┌─ EXERCISE DATA

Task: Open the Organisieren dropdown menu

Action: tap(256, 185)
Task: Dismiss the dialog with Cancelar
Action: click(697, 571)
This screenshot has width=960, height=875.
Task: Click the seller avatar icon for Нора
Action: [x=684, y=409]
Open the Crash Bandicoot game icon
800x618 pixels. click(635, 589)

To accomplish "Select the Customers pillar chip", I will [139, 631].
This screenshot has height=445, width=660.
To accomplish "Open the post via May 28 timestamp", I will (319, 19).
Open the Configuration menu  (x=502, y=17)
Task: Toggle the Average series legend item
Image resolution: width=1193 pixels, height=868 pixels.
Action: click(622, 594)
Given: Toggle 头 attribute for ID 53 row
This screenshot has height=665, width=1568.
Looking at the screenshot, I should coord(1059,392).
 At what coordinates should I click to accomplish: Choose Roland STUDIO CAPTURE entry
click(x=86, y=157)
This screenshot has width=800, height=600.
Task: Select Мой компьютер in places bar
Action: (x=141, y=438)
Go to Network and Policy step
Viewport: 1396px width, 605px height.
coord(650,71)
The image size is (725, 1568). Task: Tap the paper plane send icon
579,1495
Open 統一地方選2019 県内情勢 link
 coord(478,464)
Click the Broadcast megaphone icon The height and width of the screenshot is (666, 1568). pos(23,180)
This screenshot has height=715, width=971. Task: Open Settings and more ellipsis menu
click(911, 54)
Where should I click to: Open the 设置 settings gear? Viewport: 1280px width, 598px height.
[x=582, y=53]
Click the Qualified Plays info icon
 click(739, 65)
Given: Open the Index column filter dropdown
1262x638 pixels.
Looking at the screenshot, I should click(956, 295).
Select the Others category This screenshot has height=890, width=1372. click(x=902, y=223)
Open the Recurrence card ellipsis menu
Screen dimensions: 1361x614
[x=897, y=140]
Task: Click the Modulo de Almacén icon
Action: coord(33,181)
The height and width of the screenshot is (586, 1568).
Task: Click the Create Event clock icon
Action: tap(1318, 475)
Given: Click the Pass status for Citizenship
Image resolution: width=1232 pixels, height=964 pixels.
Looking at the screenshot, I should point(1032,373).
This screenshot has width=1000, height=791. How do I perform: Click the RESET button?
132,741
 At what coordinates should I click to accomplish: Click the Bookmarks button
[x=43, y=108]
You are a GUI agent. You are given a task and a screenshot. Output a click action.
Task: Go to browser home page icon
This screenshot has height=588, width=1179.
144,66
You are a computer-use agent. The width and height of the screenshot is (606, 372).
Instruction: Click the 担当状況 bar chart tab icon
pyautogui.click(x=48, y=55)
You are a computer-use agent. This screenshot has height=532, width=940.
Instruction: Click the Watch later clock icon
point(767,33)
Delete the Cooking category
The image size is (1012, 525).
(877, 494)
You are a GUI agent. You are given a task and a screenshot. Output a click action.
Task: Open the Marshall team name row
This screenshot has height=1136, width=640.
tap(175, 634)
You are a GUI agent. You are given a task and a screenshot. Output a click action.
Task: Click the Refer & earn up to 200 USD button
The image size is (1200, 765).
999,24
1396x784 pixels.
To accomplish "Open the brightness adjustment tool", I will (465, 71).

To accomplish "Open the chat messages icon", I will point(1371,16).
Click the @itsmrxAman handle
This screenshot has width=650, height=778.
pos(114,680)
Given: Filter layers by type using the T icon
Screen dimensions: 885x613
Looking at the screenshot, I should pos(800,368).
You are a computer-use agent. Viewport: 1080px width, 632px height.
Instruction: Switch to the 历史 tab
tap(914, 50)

└─

WHAT TO WORK ON: Across the material above, how many lines include the word "Toggle"? Respond with nothing but the number.

EXERCISE OUTPUT: 2